What science doesn't acknowledge or understand, yet is real as far as I can ascertain, I categorize as magic.  I want that list to be small.  I'd like it to be smaller.  Heck, as far as I'm concerned gravity borders on magic.  The 'well' in the space fabric is all fine and good, but what is space fabric and how can it communicate instantly?  No fabric I know of can communicate instantly.  There's a delay as the threads stretch when you deform the surface.  Therefore, it's a magic fabric, the magic fabric of space that no one really understands.  Or, it might be magic graviton particles that communicate instantly in defiance of what we know of physics.  Gravity is clearly real.  The difference is that everyone agrees it's real and is devoting lots of resources to its study, while healing through thoughts/focus/energy is considered bogus or woo woo.
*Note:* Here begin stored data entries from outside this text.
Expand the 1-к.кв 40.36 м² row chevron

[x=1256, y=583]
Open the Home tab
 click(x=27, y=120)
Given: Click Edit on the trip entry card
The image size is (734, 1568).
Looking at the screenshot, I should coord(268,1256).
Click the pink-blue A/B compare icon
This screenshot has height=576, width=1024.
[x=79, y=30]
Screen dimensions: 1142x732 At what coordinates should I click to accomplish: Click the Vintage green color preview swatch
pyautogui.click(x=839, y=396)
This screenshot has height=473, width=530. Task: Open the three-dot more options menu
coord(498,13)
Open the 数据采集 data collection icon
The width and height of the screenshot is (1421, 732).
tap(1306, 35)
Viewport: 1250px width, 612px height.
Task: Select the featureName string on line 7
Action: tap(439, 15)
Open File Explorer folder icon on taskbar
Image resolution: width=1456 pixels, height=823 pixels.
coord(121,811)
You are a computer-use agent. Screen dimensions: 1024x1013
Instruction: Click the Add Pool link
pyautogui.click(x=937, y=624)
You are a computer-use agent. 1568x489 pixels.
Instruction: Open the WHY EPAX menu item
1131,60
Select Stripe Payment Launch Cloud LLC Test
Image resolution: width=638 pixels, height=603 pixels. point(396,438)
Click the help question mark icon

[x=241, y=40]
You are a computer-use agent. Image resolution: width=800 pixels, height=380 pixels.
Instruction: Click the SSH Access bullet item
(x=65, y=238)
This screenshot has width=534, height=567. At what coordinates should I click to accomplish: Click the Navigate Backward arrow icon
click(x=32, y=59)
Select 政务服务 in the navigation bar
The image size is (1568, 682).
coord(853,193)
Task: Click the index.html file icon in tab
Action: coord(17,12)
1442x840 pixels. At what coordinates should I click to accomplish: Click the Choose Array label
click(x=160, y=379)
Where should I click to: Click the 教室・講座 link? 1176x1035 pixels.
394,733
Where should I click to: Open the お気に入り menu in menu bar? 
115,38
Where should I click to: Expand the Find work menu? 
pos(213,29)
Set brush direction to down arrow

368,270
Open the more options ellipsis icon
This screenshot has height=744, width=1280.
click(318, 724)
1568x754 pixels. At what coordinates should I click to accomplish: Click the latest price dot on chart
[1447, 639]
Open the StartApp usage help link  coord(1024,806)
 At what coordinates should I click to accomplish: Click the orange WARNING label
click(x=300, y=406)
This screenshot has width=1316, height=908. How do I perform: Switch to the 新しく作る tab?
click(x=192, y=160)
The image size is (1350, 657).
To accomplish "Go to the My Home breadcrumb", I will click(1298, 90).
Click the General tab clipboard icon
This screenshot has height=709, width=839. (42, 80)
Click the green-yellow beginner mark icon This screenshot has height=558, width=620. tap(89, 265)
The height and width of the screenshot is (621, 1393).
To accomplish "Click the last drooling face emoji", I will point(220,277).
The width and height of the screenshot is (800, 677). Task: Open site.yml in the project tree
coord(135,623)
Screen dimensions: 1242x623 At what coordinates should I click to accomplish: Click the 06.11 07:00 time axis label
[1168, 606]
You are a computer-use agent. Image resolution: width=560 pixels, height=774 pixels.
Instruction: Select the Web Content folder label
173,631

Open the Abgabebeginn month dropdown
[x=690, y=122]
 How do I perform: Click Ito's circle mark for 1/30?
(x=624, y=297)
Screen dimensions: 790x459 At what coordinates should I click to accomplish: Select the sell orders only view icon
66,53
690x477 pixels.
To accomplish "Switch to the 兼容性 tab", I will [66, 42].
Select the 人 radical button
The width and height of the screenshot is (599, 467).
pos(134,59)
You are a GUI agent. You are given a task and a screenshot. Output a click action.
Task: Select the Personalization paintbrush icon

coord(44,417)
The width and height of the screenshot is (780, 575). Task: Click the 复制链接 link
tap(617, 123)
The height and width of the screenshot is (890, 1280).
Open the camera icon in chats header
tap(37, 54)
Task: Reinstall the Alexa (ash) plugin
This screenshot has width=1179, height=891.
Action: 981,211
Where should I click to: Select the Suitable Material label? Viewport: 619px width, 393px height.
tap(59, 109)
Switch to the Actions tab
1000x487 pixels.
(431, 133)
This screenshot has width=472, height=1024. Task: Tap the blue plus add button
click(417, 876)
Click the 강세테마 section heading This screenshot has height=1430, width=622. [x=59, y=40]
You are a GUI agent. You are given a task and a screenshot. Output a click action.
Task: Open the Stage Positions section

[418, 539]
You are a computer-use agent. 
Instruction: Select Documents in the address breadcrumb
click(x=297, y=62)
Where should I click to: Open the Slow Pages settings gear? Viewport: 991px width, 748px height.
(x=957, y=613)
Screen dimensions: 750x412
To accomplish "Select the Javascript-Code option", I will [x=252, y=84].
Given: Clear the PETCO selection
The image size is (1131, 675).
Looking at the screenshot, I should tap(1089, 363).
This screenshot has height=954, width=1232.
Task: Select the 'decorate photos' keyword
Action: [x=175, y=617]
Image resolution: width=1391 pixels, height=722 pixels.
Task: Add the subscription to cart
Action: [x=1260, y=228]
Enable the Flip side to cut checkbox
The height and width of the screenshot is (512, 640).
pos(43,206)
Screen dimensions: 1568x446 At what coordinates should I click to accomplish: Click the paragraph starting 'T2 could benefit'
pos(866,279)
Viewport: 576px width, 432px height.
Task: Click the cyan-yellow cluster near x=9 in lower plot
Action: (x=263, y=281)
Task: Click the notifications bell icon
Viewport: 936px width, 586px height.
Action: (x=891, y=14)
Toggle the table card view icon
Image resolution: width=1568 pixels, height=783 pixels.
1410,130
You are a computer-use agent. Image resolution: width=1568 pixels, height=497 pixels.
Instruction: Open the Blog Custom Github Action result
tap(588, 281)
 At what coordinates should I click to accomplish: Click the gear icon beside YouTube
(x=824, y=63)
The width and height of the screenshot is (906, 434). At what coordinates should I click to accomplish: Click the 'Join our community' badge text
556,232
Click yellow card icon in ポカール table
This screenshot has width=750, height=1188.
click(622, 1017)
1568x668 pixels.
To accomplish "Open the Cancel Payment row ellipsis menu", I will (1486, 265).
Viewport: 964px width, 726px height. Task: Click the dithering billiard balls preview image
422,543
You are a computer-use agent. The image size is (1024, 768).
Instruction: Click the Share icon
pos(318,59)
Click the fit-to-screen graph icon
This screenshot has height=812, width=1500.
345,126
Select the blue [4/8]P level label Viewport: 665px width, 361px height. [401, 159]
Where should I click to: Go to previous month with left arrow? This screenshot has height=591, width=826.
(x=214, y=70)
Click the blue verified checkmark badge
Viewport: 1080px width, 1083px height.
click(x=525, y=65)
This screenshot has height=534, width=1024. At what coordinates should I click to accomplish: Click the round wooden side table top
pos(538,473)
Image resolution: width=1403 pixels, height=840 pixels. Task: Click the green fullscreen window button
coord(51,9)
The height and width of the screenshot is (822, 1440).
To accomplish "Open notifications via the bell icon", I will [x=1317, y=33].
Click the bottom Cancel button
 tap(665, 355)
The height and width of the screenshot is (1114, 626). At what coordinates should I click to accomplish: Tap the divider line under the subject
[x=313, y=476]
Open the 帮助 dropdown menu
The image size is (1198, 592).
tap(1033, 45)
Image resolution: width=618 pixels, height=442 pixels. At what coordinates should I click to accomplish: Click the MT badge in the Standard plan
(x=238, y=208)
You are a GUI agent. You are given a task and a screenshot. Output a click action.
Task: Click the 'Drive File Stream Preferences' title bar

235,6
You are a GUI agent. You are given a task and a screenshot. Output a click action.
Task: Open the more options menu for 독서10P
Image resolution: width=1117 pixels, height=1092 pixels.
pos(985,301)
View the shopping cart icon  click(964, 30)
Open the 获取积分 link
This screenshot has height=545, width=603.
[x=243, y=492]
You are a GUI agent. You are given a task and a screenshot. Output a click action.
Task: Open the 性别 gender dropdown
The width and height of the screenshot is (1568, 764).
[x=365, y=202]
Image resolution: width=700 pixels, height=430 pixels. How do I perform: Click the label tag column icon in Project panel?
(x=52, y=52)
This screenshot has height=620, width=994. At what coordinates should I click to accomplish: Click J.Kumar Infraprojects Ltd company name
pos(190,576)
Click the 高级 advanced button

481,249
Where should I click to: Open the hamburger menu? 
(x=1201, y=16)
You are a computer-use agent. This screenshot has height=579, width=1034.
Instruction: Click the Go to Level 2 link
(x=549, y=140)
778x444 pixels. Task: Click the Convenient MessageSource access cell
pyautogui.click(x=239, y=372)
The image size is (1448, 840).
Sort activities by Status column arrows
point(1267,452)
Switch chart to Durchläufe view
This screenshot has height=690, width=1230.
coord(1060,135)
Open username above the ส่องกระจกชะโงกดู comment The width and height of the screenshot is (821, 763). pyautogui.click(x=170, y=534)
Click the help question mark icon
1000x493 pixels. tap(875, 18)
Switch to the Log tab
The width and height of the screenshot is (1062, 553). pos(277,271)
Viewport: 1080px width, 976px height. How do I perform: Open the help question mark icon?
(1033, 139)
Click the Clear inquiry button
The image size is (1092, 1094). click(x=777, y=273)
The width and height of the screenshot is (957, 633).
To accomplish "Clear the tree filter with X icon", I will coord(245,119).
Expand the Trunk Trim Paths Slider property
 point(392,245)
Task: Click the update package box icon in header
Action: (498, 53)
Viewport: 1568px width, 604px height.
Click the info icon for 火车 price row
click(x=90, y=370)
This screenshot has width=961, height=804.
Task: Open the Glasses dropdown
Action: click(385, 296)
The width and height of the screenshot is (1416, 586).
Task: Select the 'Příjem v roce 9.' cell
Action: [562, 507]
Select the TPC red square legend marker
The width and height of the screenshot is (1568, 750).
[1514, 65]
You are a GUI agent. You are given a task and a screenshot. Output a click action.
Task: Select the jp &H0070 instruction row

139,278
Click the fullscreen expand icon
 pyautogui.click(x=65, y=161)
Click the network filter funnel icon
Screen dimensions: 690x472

I think the placebo effect is a big piece of thought/focus/energy healing (though it's not the whole shebang--how other people can affect a person without their knowledge is not part of the placebo effect.)  It's encouraging that forays may be made into our understanding of the placebo effect, and that we may be able to employ it and expand on it, make it more powerful so that we can use fewer 'real' drugs, less chemo, less surgery, etc.  To have treated it as a mere artifact since 1955 or whenever seems to me to be a major medical research oversight.  It deserves to be much more than magic.

We may not get to answer all the questions.  There's no rule that says that an offshoot of great apes on planet Earth get to figure everything out.  Some things may remain a mystery forever.  But they may not.  I think we have at least a shot at seeing a glimmer of an answer here and there to even the most complicated, obscure and elusive question marks in the universe.  I believe that most of the time scientists have correctly prioritized our explorations.  We have some big problems that need solutions and big questions that need answers.  Ghosts can wait (at least, I hope we aren't dealing with a big oops on that score.)  In the meantime, I'll have to be satisfied with dealing with them as I've always dealt with them and other magical things--as a bumbling primitive who doesn't really know what's going on, and through trial and error deals with them in such a way that helps the most and hurts the least.